Ideological moderation has been a crucial element of Malaysia’s reform agenda. Although UMNO was born of anxieties of ethnic survival and has upheld a strong ethnic raison d’être throughout its history, its policies and political behavior have not been characterized by ethnic chauvinism or violence against rival ethnic groups. The Malaysian state has used authoritarian measures within a semidemocratic environment since 1969 to enforce its redistributive agenda, and it has discriminated against the large Chinese minority. The politics of equitable development in Malaysia has not come without costs. But on a comparative level, these authoritarian tactics have not been as severe as in other countries facing the same problems of ethnic inequality, such as Fiji or Guyana; nor have the policies been so draconian as to completely marginalize the ethnic minority and drive it to wage war for a separate state, such as in Sri Lanka. Furthermore, in its redistributive mission, the Malaysian state never seized assets through a nationalization program like that of Venezuela under Hugo Chávez.
In Thailand, inequality can be traced to a pattern of laissez-faire growth, in which incomes from export-oriented industrialization have heavily outpaced incomes from agriculture. Compounding this income differential has been the slow pace of labor absorption in modern industry, where the rural sector’s decline as a share of GDP has not been matched by a similar decline in the rural population. Although industrialization has taken off, about 40–50 percent of the population still remains within the rural sector. Compared with countries with a similar GDP share of industrialization to agriculture, Thailand’s failure to absorb the rural population in the modern sector is striking. A tendency to concentrate economic resources in the capital, Bangkok, also exacerbates this imbalance. With the recent exception of the Thai Rak Thai (TRT) Party, no political institution has emerged in Thailand to fundamentally tackle uneven growth and rural-urban disparities.
Unlike Malaysia, in Thailand personalism has largely shaped political parties. Parties have not stood for public agendas but rather for private interests. Most parties have had shallow organization, amorphous ideology, and brief life spans. They have therefore lacked the motivation and the capacity to represent the poor or any collective group. Furthermore, a conservative bureaucracy has dominated policy making, and the military has perennially intervened in the affairs of civilian politics, thereby preventing the sustainability of any social reforms. Despite having achieved some of the highest growth rates in the world, Thailand also experienced a severe worsening of its distribution of income. Most notably, the democratic transition dating from 1988 led not to improvement in the distribution of income but to its worsening.
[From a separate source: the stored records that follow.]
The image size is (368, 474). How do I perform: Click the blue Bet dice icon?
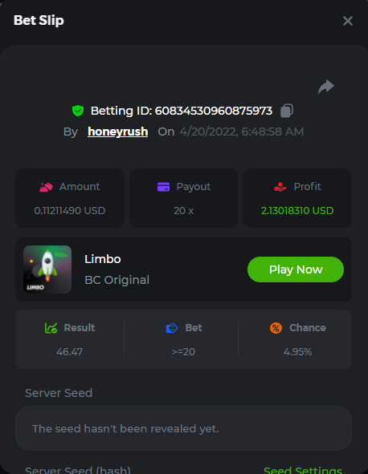tap(172, 328)
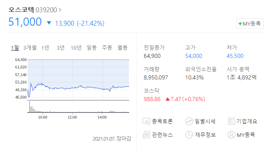Image resolution: width=267 pixels, height=152 pixels.
Task: Switch to the 3개월 chart tab
Action: (x=30, y=48)
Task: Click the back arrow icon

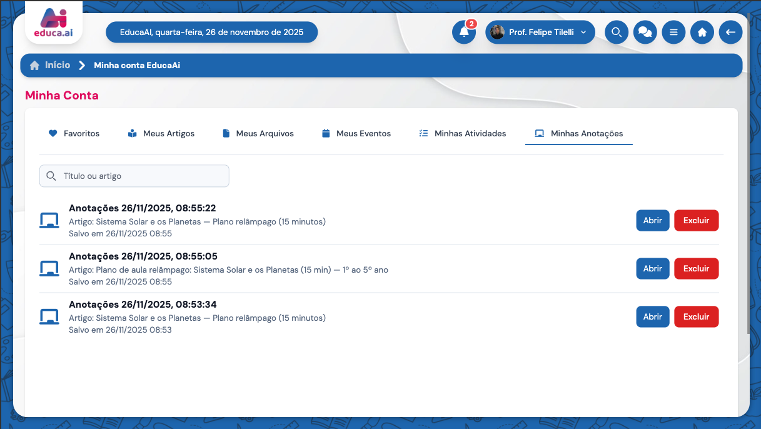Action: (730, 33)
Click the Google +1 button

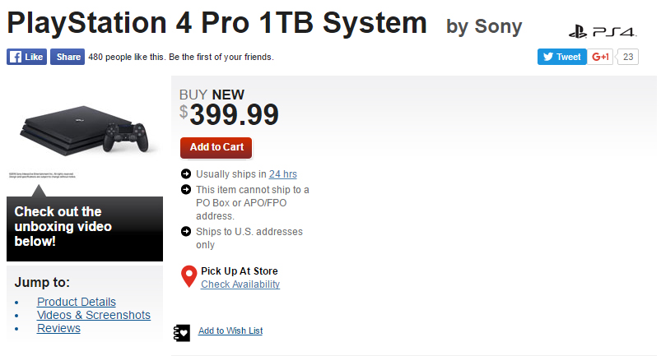coord(600,57)
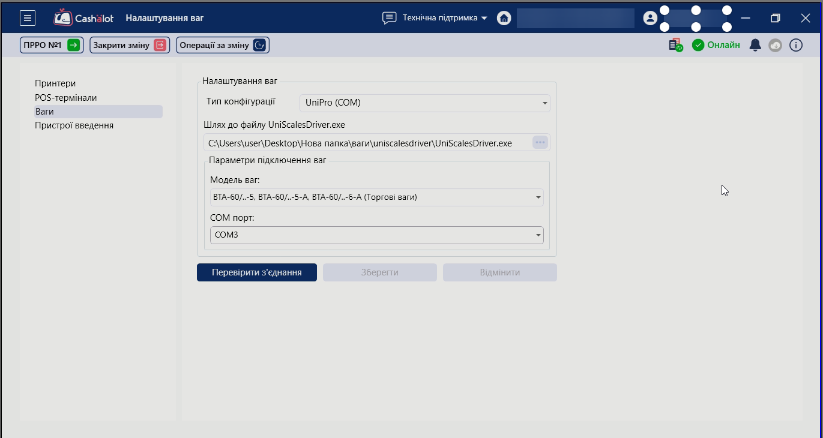Click the Cashalot whale logo
The height and width of the screenshot is (438, 823).
[x=62, y=18]
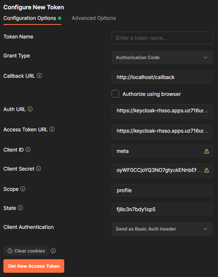The image size is (218, 277).
Task: Click the warning icon in Client ID field
Action: point(207,151)
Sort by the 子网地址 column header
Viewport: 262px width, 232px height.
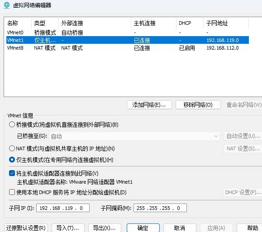[x=226, y=23]
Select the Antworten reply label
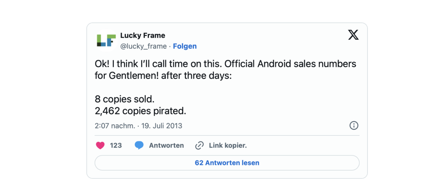The height and width of the screenshot is (192, 445). [x=166, y=145]
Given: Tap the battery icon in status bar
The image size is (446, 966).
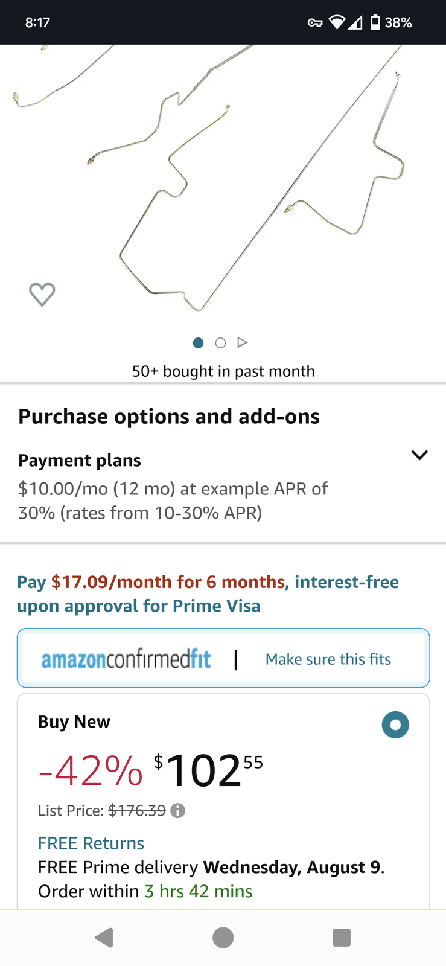Looking at the screenshot, I should pos(375,23).
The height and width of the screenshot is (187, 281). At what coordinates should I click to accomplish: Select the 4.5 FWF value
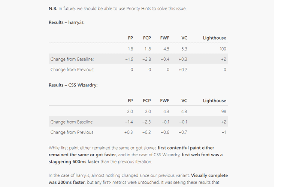166,49
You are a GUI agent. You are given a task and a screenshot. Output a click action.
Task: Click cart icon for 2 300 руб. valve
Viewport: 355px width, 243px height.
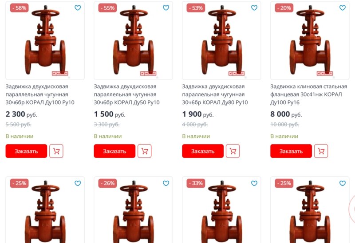click(56, 151)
The populist policies of the Thaksin Shinawatra government (2001–06) and the TRT Party were a notable effort to incorporate the interests of the poor and change the trajectory of Thailand’s development model. For the first time, a slew of pro-poor policies, ranging from universal health care to a debt moratorium for farmers, was implemented in an organized and sustained manner. But with the exception of the universal health-care program, these policies did not make fundamental changes in the livelihoods of the poor. Although some of the spending programs provided the poor with short-term opportunities to reduce their debt or to engage in small-scale entrepreneurship, the long-term effect does not appear to have been sustainable in terms of significant advancements in capacities and in income. This is, in part, because some of these policies represented the party’s more populist orientation.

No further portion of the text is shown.